So I follow the description in the above post and actually got it to work like this:
1. Write custom tokenizer
I created a file utils/my_tokenizer.py
which looks like this:
from spacy.tokenizer import Tokenizer
from spacy.util import compile_infix_regex, compile_prefix_regex, compile_suffix_regex
def my_tokenizer(nlp):
infixes = nlp.Defaults.infixes + [
r",", # Always split on commas
r"(?<=\d)(?=[A-Za-z])", # Split between digits and letters
r"(?<=[a-z])(?=[A-Z])", # Split where lowercase precedes uppercase
r"(?<=[A-Za-z])(?=\d)", # Split where letters precede digits
r"/", # Split at every slash
]
infix_re = compile_infix_regex(nlp.Defaults.infixes + infixes)
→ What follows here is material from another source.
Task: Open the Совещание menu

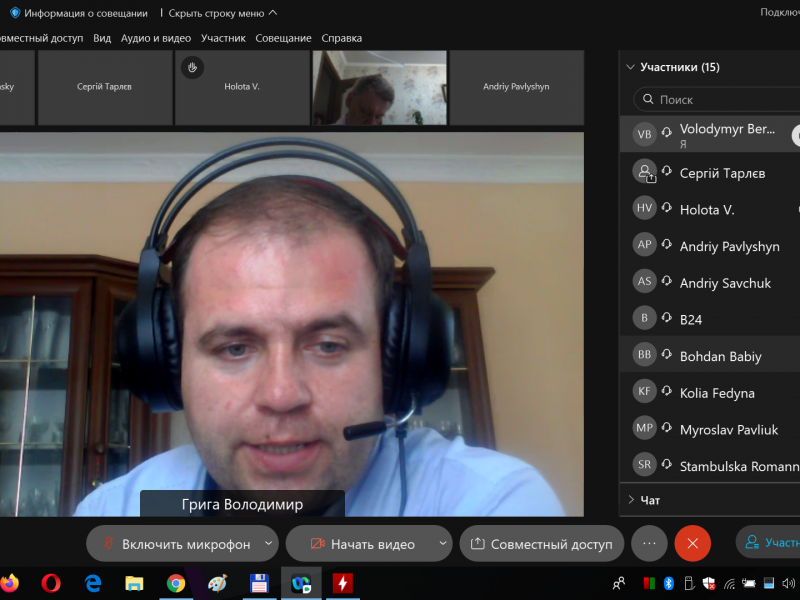Action: (x=283, y=38)
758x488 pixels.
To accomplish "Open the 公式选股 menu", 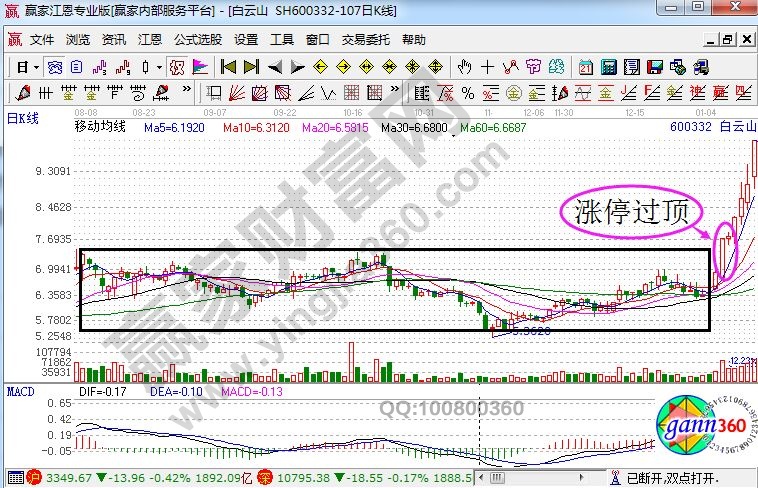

prefix_re = compile_prefix_regex(nlp.Defaults.prefixes)
suffix_re = compile_suffix_regex(nlp.Defaults.suffixes)
return Tokenizer(nlp.vocab, prefix_search=prefix_re.search,
suffix_search=suffix_re.search,
infix_finditer=infix_re.finditer,
token_match=None)
2. Prepare custom tokenizer pipeline for Prodigy
In order to be able to use the custom tokenizer within prodigy I wrote the tokenizer to a pipeline using a script named write_tokenizer_pipeline.py
:
import spacy
from utils import my_tokenizer
# Load a blank German pipeline
nlp = spacy.blank("de")
# Replace the default tokenizer with the customized one
nlp.tokenizer = my_tokenizer(nlp)
nlp.to_disk('./tokenizer/my_tokenizer')
And then just calling python scripts/python/write_tokenizer_pipeline.py
which writes the custom tokenizer pipeline to the tokenizer/my_tokenizer
directory.
3. Start prodigy and do labeling
I started Prodigy like this and got to labeling:
prodigy ner.manual dataset_name ./tokenizer/my_tokenizer/ corpus/my_examples.jsonl --label LABEL1,LABEL2,LABEL3
4. Write a spaCy config from the custom tokenizer
In order to prepare training I then wrote it to a spaCy config:
prodigy spacy-config custom_tok.cfg --ner dataset_name --base-model ./tokenizer/my_tokenizer/
The above article states that you new to change some things in the configs, after doing this - but for me using prodigy v1.17.0 2024-11-18 no changes were needed.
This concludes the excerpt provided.